- GIVEN RECORDS -
--
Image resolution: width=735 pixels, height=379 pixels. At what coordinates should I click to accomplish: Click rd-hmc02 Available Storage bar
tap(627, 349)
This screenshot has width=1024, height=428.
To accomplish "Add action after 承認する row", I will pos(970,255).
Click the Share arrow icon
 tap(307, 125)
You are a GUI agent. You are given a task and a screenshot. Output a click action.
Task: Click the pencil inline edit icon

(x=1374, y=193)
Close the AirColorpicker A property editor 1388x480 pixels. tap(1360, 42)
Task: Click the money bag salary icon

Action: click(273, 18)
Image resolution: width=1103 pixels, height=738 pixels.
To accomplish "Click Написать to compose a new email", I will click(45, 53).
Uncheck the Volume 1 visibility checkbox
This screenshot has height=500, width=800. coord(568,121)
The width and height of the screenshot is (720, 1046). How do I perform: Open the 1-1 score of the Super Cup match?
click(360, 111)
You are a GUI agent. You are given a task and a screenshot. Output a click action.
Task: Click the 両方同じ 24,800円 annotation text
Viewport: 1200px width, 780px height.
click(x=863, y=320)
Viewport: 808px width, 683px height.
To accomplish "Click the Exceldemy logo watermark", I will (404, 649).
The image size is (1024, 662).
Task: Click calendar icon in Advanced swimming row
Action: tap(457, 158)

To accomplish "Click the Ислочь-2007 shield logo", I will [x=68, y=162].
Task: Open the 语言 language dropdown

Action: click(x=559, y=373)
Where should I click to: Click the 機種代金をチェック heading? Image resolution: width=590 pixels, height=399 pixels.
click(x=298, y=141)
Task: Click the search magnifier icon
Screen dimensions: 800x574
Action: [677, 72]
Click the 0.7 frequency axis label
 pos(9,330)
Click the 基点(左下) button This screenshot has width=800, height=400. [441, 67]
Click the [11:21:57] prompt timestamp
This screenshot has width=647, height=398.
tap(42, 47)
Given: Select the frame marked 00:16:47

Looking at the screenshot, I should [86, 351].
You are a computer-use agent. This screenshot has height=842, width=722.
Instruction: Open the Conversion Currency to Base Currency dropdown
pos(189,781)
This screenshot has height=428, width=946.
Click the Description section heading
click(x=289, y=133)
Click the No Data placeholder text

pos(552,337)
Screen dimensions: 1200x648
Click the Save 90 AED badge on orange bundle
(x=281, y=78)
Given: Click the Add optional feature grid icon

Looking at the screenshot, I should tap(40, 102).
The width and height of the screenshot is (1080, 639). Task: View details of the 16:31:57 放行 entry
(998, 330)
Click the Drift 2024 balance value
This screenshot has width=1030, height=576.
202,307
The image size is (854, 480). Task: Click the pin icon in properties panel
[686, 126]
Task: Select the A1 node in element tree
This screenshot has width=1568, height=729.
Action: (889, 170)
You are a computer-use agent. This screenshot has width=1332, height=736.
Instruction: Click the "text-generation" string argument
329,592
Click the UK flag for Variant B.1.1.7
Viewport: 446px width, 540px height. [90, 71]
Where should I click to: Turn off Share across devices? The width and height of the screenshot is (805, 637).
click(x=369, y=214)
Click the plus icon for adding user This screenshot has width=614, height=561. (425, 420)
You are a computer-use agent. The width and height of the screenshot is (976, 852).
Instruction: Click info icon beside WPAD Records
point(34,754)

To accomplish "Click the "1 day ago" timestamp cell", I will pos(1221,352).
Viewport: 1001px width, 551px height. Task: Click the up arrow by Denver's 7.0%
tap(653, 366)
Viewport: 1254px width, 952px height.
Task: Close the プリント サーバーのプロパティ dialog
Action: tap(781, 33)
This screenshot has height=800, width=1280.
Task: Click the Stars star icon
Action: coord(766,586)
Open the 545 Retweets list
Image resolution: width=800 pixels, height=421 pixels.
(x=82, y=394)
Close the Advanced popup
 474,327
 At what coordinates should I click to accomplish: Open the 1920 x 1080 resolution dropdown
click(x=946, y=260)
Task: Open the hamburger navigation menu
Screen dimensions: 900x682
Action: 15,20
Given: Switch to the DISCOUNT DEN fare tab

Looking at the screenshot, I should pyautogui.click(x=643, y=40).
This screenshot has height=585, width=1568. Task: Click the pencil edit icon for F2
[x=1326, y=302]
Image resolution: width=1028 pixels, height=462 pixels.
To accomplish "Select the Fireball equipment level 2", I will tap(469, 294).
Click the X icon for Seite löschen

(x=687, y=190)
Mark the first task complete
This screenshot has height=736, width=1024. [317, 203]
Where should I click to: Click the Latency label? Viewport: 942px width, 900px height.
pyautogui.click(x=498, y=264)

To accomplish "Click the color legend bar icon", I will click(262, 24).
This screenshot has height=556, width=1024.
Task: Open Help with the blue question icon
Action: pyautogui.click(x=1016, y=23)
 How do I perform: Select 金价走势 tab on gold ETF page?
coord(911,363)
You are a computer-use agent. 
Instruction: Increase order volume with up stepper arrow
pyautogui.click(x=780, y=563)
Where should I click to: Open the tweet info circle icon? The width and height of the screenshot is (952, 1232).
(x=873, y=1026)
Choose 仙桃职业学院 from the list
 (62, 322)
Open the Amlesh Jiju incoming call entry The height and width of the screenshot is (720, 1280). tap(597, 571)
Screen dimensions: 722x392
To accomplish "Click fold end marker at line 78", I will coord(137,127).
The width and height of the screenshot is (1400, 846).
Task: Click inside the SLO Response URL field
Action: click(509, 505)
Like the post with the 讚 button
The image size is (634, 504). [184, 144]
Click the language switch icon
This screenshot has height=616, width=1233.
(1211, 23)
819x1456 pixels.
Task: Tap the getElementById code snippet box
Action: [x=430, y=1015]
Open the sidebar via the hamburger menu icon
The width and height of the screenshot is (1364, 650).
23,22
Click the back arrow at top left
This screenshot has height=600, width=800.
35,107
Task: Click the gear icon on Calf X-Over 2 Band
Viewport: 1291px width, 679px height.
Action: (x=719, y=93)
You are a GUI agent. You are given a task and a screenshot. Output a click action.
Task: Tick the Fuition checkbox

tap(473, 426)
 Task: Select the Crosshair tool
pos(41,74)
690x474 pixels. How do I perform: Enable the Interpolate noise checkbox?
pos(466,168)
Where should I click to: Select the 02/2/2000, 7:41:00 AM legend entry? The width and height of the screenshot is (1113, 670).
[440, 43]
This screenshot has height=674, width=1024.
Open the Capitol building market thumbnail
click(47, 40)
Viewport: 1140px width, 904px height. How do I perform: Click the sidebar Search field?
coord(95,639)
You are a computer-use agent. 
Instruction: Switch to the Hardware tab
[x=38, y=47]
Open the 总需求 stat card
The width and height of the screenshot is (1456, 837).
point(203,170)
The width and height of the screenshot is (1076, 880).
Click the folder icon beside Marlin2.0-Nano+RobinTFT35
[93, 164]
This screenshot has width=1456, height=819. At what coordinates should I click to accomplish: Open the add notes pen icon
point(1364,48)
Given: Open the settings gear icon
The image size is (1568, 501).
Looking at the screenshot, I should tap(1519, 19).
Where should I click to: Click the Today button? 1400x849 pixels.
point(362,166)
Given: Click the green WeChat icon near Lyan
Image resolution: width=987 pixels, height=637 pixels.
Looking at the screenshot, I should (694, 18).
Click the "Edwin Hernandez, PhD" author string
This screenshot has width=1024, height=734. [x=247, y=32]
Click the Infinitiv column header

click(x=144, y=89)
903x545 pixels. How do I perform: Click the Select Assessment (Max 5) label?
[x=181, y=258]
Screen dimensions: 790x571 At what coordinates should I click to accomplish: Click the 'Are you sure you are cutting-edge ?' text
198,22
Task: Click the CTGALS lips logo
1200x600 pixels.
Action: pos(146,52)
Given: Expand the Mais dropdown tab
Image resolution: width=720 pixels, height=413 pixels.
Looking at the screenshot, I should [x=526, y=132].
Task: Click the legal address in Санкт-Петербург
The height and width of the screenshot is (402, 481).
--
- GOAL OF THE EXERCISE -
The records above must be transcribed in full, word for word.

- TASK RESULT -
Image resolution: width=735 pixels, height=379 pixels. At what coordinates should I click to accomplish: Click rd-hmc02 Available Storage bar
tap(627, 349)
This screenshot has width=1024, height=428.
To accomplish "Add action after 承認する row", I will pos(970,255).
Click the Share arrow icon
 tap(307, 125)
You are a GUI agent. You are given a task and a screenshot. Output a click action.
Task: Click the pencil inline edit icon

(x=1374, y=193)
Close the AirColorpicker A property editor 1388x480 pixels. tap(1360, 42)
Task: Click the money bag salary icon

Action: click(273, 18)
Image resolution: width=1103 pixels, height=738 pixels.
To accomplish "Click Написать to compose a new email", I will click(45, 53).
Uncheck the Volume 1 visibility checkbox
This screenshot has height=500, width=800. coord(568,121)
The width and height of the screenshot is (720, 1046). How do I perform: Open the 1-1 score of the Super Cup match?
click(360, 111)
You are a GUI agent. You are given a task and a screenshot. Output a click action.
Task: Click the 両方同じ 24,800円 annotation text
Viewport: 1200px width, 780px height.
click(x=863, y=320)
Viewport: 808px width, 683px height.
To accomplish "Click the Exceldemy logo watermark", I will (404, 649).
The image size is (1024, 662).
Task: Click calendar icon in Advanced swimming row
Action: tap(457, 158)

To accomplish "Click the Ислочь-2007 shield logo", I will [x=68, y=162].
Task: Open the 语言 language dropdown

Action: click(x=559, y=373)
Where should I click to: Click the 機種代金をチェック heading? Image resolution: width=590 pixels, height=399 pixels.
click(x=298, y=141)
Task: Click the search magnifier icon
Screen dimensions: 800x574
Action: [677, 72]
Click the 0.7 frequency axis label
 pos(9,330)
Click the 基点(左下) button This screenshot has width=800, height=400. [441, 67]
Click the [11:21:57] prompt timestamp
This screenshot has width=647, height=398.
tap(42, 47)
Given: Select the frame marked 00:16:47

Looking at the screenshot, I should [86, 351].
You are a computer-use agent. This screenshot has height=842, width=722.
Instruction: Open the Conversion Currency to Base Currency dropdown
pos(189,781)
This screenshot has height=428, width=946.
Click the Description section heading
click(x=289, y=133)
Click the No Data placeholder text

pos(552,337)
Screen dimensions: 1200x648
Click the Save 90 AED badge on orange bundle
(x=281, y=78)
Given: Click the Add optional feature grid icon

Looking at the screenshot, I should tap(40, 102).
The width and height of the screenshot is (1080, 639). Task: View details of the 16:31:57 放行 entry
(998, 330)
Click the Drift 2024 balance value
This screenshot has width=1030, height=576.
202,307
The image size is (854, 480). Task: Click the pin icon in properties panel
[686, 126]
Task: Select the A1 node in element tree
This screenshot has width=1568, height=729.
Action: (889, 170)
You are a computer-use agent. This screenshot has width=1332, height=736.
Instruction: Click the "text-generation" string argument
329,592
Click the UK flag for Variant B.1.1.7
Viewport: 446px width, 540px height. [90, 71]
Where should I click to: Turn off Share across devices? The width and height of the screenshot is (805, 637).
click(x=369, y=214)
Click the plus icon for adding user This screenshot has width=614, height=561. (425, 420)
You are a computer-use agent. The width and height of the screenshot is (976, 852).
Instruction: Click info icon beside WPAD Records
point(34,754)

To accomplish "Click the "1 day ago" timestamp cell", I will pos(1221,352).
Viewport: 1001px width, 551px height. Task: Click the up arrow by Denver's 7.0%
tap(653, 366)
Viewport: 1254px width, 952px height.
Task: Close the プリント サーバーのプロパティ dialog
Action: tap(781, 33)
This screenshot has height=800, width=1280.
Task: Click the Stars star icon
Action: coord(766,586)
Open the 545 Retweets list
Image resolution: width=800 pixels, height=421 pixels.
(x=82, y=394)
Close the Advanced popup
 474,327
 At what coordinates should I click to accomplish: Open the 1920 x 1080 resolution dropdown
click(x=946, y=260)
Task: Open the hamburger navigation menu
Screen dimensions: 900x682
Action: 15,20
Given: Switch to the DISCOUNT DEN fare tab

Looking at the screenshot, I should pyautogui.click(x=643, y=40).
This screenshot has height=585, width=1568. Task: Click the pencil edit icon for F2
[x=1326, y=302]
Image resolution: width=1028 pixels, height=462 pixels.
To accomplish "Select the Fireball equipment level 2", I will tap(469, 294).
Click the X icon for Seite löschen

(x=687, y=190)
Mark the first task complete
This screenshot has height=736, width=1024. [317, 203]
Where should I click to: Click the Latency label? Viewport: 942px width, 900px height.
pyautogui.click(x=498, y=264)

To accomplish "Click the color legend bar icon", I will click(262, 24).
This screenshot has height=556, width=1024.
Task: Open Help with the blue question icon
Action: pyautogui.click(x=1016, y=23)
 How do I perform: Select 金价走势 tab on gold ETF page?
coord(911,363)
You are a computer-use agent. 
Instruction: Increase order volume with up stepper arrow
pyautogui.click(x=780, y=563)
Where should I click to: Open the tweet info circle icon? The width and height of the screenshot is (952, 1232).
(x=873, y=1026)
Choose 仙桃职业学院 from the list
 (62, 322)
Open the Amlesh Jiju incoming call entry The height and width of the screenshot is (720, 1280). tap(597, 571)
Screen dimensions: 722x392
To accomplish "Click fold end marker at line 78", I will coord(137,127).
The width and height of the screenshot is (1400, 846).
Task: Click inside the SLO Response URL field
Action: click(509, 505)
Like the post with the 讚 button
The image size is (634, 504). [184, 144]
Click the language switch icon
This screenshot has height=616, width=1233.
(1211, 23)
819x1456 pixels.
Task: Tap the getElementById code snippet box
Action: [x=430, y=1015]
Open the sidebar via the hamburger menu icon
The width and height of the screenshot is (1364, 650).
23,22
Click the back arrow at top left
This screenshot has height=600, width=800.
35,107
Task: Click the gear icon on Calf X-Over 2 Band
Viewport: 1291px width, 679px height.
Action: (x=719, y=93)
You are a GUI agent. You are given a task and a screenshot. Output a click action.
Task: Tick the Fuition checkbox

tap(473, 426)
 Task: Select the Crosshair tool
pos(41,74)
690x474 pixels. How do I perform: Enable the Interpolate noise checkbox?
pos(466,168)
Where should I click to: Select the 02/2/2000, 7:41:00 AM legend entry? The width and height of the screenshot is (1113, 670).
[440, 43]
This screenshot has height=674, width=1024.
Open the Capitol building market thumbnail
click(47, 40)
Viewport: 1140px width, 904px height. How do I perform: Click the sidebar Search field?
coord(95,639)
You are a computer-use agent. 
Instruction: Switch to the Hardware tab
[x=38, y=47]
Open the 总需求 stat card
The width and height of the screenshot is (1456, 837).
point(203,170)
The width and height of the screenshot is (1076, 880).
Click the folder icon beside Marlin2.0-Nano+RobinTFT35
[93, 164]
This screenshot has width=1456, height=819. At what coordinates should I click to accomplish: Open the add notes pen icon
point(1364,48)
Given: Open the settings gear icon
The image size is (1568, 501).
Looking at the screenshot, I should tap(1519, 19).
Where should I click to: Click the Today button? 1400x849 pixels.
point(362,166)
Given: Click the green WeChat icon near Lyan
Image resolution: width=987 pixels, height=637 pixels.
Looking at the screenshot, I should (694, 18).
Click the "Edwin Hernandez, PhD" author string
This screenshot has width=1024, height=734. [x=247, y=32]
Click the Infinitiv column header

click(x=144, y=89)
903x545 pixels. How do I perform: Click the Select Assessment (Max 5) label?
[x=181, y=258]
Screen dimensions: 790x571 At what coordinates should I click to accomplish: Click the 'Are you sure you are cutting-edge ?' text
198,22
Task: Click the CTGALS lips logo
1200x600 pixels.
Action: pos(146,52)
Given: Expand the Mais dropdown tab
Image resolution: width=720 pixels, height=413 pixels.
Looking at the screenshot, I should [x=526, y=132].
Task: Click the legal address in Санкт-Петербург
The height and width of the screenshot is (402, 481).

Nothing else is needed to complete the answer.